# TASK MATERIAL
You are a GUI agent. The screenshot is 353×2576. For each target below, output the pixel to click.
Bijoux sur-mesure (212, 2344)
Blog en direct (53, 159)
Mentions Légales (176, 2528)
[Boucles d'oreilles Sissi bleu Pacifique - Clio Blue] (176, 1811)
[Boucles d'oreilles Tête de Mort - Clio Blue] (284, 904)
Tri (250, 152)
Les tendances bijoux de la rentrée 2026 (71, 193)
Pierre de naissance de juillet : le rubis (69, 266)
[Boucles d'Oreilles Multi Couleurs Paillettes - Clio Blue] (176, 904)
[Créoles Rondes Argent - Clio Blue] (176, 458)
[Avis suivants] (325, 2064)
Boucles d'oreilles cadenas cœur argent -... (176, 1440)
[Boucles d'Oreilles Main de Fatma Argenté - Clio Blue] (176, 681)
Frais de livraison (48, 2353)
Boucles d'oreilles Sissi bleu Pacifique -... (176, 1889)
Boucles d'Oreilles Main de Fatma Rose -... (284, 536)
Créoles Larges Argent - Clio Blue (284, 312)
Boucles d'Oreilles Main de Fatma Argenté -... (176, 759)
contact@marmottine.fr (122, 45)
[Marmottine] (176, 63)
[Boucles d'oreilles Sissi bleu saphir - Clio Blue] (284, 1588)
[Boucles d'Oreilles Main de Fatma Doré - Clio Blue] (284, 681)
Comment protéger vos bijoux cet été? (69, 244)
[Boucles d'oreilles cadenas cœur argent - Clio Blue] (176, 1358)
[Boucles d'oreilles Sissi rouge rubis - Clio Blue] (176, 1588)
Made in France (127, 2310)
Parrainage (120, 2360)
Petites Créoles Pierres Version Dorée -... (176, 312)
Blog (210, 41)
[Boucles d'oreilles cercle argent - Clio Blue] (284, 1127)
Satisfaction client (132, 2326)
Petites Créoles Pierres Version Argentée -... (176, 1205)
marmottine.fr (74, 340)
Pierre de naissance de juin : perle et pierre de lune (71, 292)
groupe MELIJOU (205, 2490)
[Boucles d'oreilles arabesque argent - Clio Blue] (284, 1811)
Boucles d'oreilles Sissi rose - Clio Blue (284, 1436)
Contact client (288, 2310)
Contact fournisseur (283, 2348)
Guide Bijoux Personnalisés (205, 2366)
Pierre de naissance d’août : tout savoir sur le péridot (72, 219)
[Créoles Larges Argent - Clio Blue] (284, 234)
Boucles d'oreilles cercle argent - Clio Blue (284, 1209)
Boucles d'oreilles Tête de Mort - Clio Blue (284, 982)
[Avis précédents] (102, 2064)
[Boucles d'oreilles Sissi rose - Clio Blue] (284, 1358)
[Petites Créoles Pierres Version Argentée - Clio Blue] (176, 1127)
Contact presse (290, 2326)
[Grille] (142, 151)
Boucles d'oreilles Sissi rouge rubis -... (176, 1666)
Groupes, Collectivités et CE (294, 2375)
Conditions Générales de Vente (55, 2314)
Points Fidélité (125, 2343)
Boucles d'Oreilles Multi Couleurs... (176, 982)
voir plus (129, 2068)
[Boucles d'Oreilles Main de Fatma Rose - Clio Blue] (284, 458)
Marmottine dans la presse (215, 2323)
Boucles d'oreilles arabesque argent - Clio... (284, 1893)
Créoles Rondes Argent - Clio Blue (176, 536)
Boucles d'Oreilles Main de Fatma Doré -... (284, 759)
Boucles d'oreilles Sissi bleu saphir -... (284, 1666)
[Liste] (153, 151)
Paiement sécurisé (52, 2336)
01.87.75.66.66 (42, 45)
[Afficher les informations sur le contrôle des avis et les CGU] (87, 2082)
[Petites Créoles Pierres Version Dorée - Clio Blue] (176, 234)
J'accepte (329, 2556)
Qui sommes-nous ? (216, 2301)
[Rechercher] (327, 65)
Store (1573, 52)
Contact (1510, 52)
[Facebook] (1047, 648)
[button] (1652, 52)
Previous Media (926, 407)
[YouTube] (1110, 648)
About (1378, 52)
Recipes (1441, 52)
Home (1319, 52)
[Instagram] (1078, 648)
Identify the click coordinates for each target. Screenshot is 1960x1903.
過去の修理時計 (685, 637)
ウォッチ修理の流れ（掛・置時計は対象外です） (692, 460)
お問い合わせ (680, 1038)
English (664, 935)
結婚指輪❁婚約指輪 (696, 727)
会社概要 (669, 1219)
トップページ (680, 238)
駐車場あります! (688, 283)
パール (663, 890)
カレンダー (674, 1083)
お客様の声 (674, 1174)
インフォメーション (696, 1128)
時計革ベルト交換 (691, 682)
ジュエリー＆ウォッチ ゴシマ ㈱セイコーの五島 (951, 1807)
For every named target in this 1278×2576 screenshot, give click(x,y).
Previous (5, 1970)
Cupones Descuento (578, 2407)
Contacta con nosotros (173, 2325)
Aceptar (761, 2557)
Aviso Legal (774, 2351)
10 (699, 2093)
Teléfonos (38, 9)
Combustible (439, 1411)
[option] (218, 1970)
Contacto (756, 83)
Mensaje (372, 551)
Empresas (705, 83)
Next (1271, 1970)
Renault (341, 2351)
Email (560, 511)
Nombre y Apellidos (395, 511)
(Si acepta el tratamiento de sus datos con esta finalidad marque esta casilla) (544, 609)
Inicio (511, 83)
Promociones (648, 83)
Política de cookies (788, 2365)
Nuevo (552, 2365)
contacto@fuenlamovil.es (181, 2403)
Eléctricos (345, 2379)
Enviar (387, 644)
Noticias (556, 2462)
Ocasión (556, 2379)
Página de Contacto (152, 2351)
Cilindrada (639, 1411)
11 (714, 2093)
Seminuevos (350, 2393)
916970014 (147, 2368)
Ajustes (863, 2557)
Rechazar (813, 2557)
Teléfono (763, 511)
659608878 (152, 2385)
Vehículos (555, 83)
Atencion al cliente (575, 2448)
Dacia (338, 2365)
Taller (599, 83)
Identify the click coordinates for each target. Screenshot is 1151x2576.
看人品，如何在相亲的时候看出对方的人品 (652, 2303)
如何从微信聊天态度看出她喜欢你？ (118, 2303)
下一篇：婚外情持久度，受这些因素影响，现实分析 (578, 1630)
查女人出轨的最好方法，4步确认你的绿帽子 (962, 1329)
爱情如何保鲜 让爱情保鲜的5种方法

# EXERCISE AIM
Restate each record word for word.

# SOLUTION
You are a GUI agent. The screenshot is 353×2576. For each target below, output the pixel to click.
Bijoux sur-mesure (212, 2344)
Blog en direct (53, 159)
Mentions Légales (176, 2528)
[Boucles d'oreilles Sissi bleu Pacifique - Clio Blue] (176, 1811)
[Boucles d'oreilles Tête de Mort - Clio Blue] (284, 904)
Tri (250, 152)
Les tendances bijoux de la rentrée 2026 (71, 193)
Pierre de naissance de juillet : le rubis (69, 266)
[Boucles d'Oreilles Multi Couleurs Paillettes - Clio Blue] (176, 904)
[Créoles Rondes Argent - Clio Blue] (176, 458)
[Avis suivants] (325, 2064)
Boucles d'oreilles cadenas cœur argent -... (176, 1440)
[Boucles d'Oreilles Main de Fatma Argenté - Clio Blue] (176, 681)
Frais de livraison (48, 2353)
Boucles d'oreilles Sissi bleu Pacifique -... (176, 1889)
Boucles d'Oreilles Main de Fatma Rose -... (284, 536)
Créoles Larges Argent - Clio Blue (284, 312)
Boucles d'Oreilles Main de Fatma Argenté -... (176, 759)
contact@marmottine.fr (122, 45)
[Marmottine] (176, 63)
[Boucles d'oreilles Sissi bleu saphir - Clio Blue] (284, 1588)
[Boucles d'Oreilles Main de Fatma Doré - Clio Blue] (284, 681)
Comment protéger vos bijoux cet été? (69, 244)
[Boucles d'oreilles cadenas cœur argent - Clio Blue] (176, 1358)
[Boucles d'oreilles Sissi rouge rubis - Clio Blue] (176, 1588)
Made in France (127, 2310)
Parrainage (120, 2360)
Petites Créoles Pierres Version Dorée -... (176, 312)
Blog (210, 41)
[Boucles d'oreilles cercle argent - Clio Blue] (284, 1127)
Satisfaction client (132, 2326)
Petites Créoles Pierres Version Argentée -... (176, 1205)
marmottine.fr (74, 340)
Pierre de naissance de juin : perle et pierre de lune (71, 292)
groupe MELIJOU (205, 2490)
[Boucles d'oreilles arabesque argent - Clio Blue] (284, 1811)
Boucles d'oreilles Sissi rose - Clio Blue (284, 1436)
Contact client (288, 2310)
Contact fournisseur (283, 2348)
Guide Bijoux Personnalisés (205, 2366)
Pierre de naissance d’août : tout savoir sur le péridot (72, 219)
[Créoles Larges Argent - Clio Blue] (284, 234)
Boucles d'oreilles cercle argent - Clio Blue (284, 1209)
Boucles d'oreilles Tête de Mort - Clio Blue (284, 982)
[Avis précédents] (102, 2064)
[Boucles d'oreilles Sissi rose - Clio Blue] (284, 1358)
[Petites Créoles Pierres Version Argentée - Clio Blue] (176, 1127)
Contact presse (290, 2326)
[Grille] (142, 151)
Boucles d'oreilles Sissi rouge rubis -... (176, 1666)
Groupes, Collectivités et CE (294, 2375)
Conditions Générales de Vente (55, 2314)
Points Fidélité (125, 2343)
Boucles d'Oreilles Multi Couleurs... (176, 982)
voir plus (129, 2068)
[Boucles d'Oreilles Main de Fatma Rose - Clio Blue] (284, 458)
Marmottine dans la presse (215, 2323)
Boucles d'oreilles arabesque argent - Clio... (284, 1893)
Créoles Rondes Argent - Clio Blue (176, 536)
Boucles d'Oreilles Main de Fatma Doré -... (284, 759)
Boucles d'oreilles Sissi bleu saphir -... (284, 1666)
[Liste] (153, 151)
Paiement sécurisé (52, 2336)
01.87.75.66.66 (42, 45)
[Afficher les informations sur le contrôle des avis et les CGU] (87, 2082)
[Petites Créoles Pierres Version Dorée - Clio Blue] (176, 234)
J'accepte (329, 2556)
Qui sommes-nous ? (216, 2301)
[Rechercher] (327, 65)
Store (1573, 52)
Contact (1510, 52)
[Facebook] (1047, 648)
[button] (1652, 52)
Previous Media (926, 407)
[YouTube] (1110, 648)
About (1378, 52)
Recipes (1441, 52)
Home (1319, 52)
[Instagram] (1078, 648)
Identify the click coordinates for each target. Screenshot is 1960x1903.
過去の修理時計 (685, 637)
ウォッチ修理の流れ（掛・置時計は対象外です） (692, 460)
お問い合わせ (680, 1038)
English (664, 935)
結婚指輪❁婚約指輪 (696, 727)
会社概要 (669, 1219)
トップページ (680, 238)
駐車場あります! (688, 283)
パール (663, 890)
カレンダー (674, 1083)
お客様の声 (674, 1174)
インフォメーション (696, 1128)
時計革ベルト交換 (691, 682)
ジュエリー＆ウォッチ ゴシマ ㈱セイコーの五島 (951, 1807)
For every named target in this 1278×2576 screenshot, give click(x,y).
Previous (5, 1970)
Cupones Descuento (578, 2407)
Contacta con nosotros (173, 2325)
Aceptar (761, 2557)
Aviso Legal (774, 2351)
10 (699, 2093)
Teléfonos (38, 9)
Combustible (439, 1411)
[option] (218, 1970)
Contacto (756, 83)
Mensaje (372, 551)
Empresas (705, 83)
Next (1271, 1970)
Renault (341, 2351)
Email (560, 511)
Nombre y Apellidos (395, 511)
(Si acepta el tratamiento de sus datos con esta finalidad marque esta casilla) (544, 609)
Inicio (511, 83)
Promociones (648, 83)
Política de cookies (788, 2365)
Nuevo (552, 2365)
contacto@fuenlamovil.es (181, 2403)
Eléctricos (345, 2379)
Enviar (387, 644)
Noticias (556, 2462)
Ocasión (556, 2379)
Página de Contacto (152, 2351)
Cilindrada (639, 1411)
11 (714, 2093)
Seminuevos (350, 2393)
916970014 (147, 2368)
Ajustes (863, 2557)
Rechazar (813, 2557)
Teléfono (763, 511)
659608878 (152, 2385)
Vehículos (555, 83)
Atencion al cliente (575, 2448)
Dacia (338, 2365)
Taller (599, 83)
Identify the click coordinates for each target. Screenshot is 1151x2576.
看人品，如何在相亲的时候看出对方的人品 (652, 2303)
如何从微信聊天态度看出她喜欢你？ (118, 2303)
下一篇：婚外情持久度，受这些因素影响，现实分析 (578, 1630)
查女人出轨的最好方法，4步确认你的绿帽子 (962, 1329)
爱情如何保鲜 让爱情保鲜的5种方法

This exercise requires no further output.